-------- Records to process --------

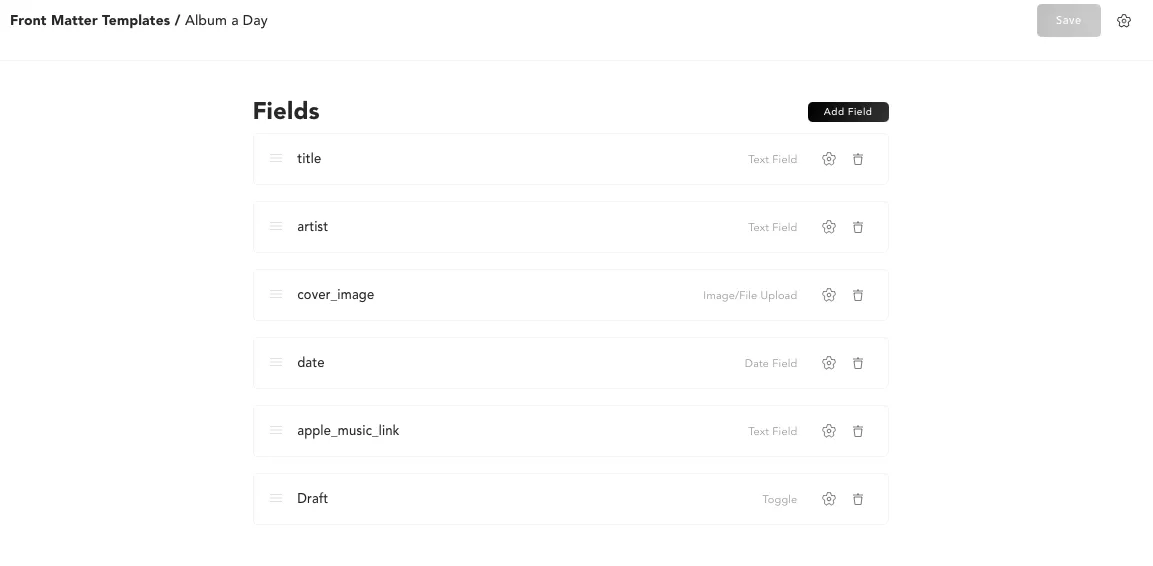Delete the artist field
Image resolution: width=1153 pixels, height=566 pixels.
click(858, 227)
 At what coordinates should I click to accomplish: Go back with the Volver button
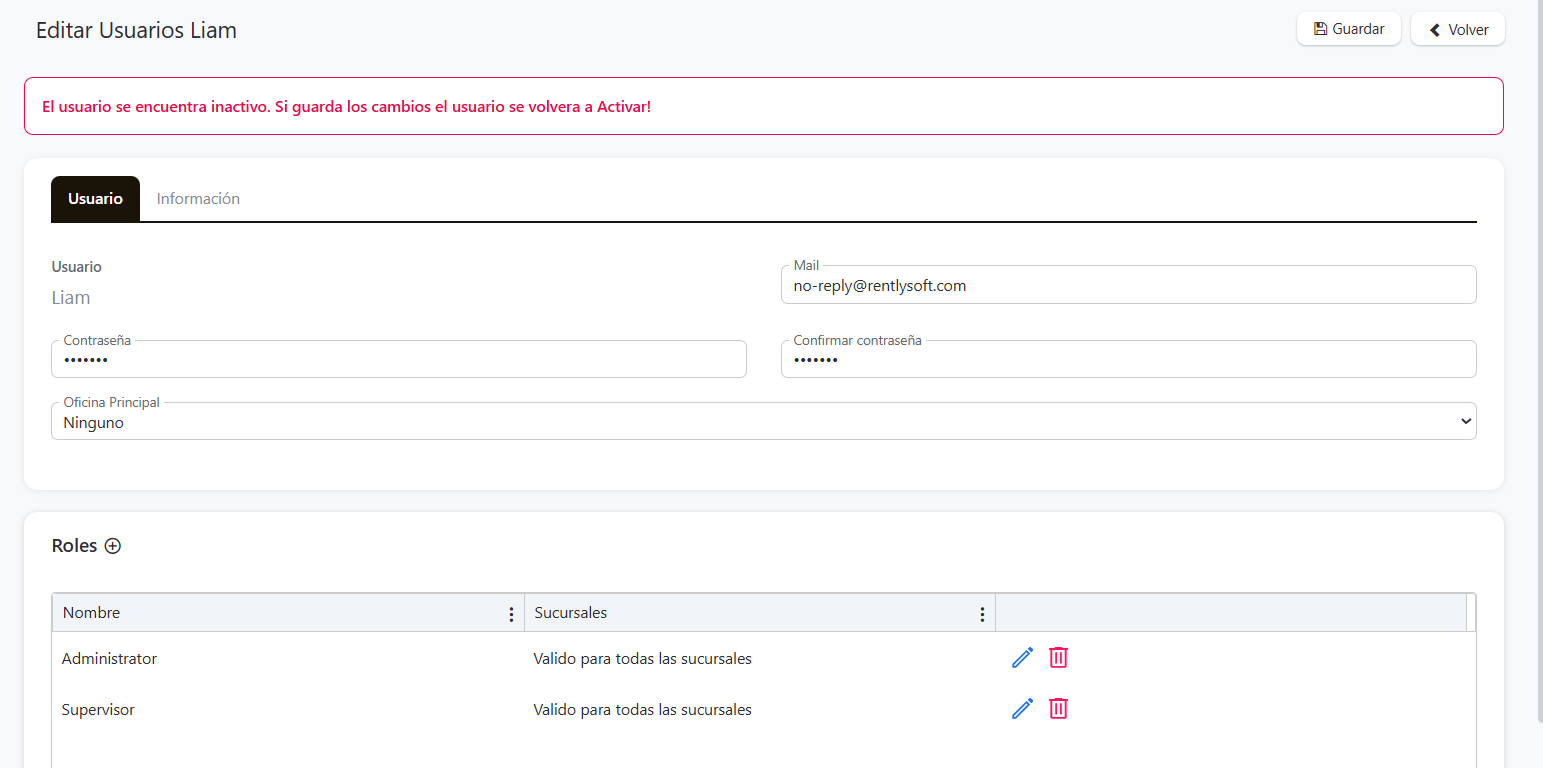[x=1457, y=30]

--------

#### Task brief
Restate word for word the lines starting at the one that contains "At what coordinates" and ending at the last line of the data. Skip every picture.

#### Response below
 At what coordinates should I click to accomplish: Go back with the Volver button
[x=1457, y=30]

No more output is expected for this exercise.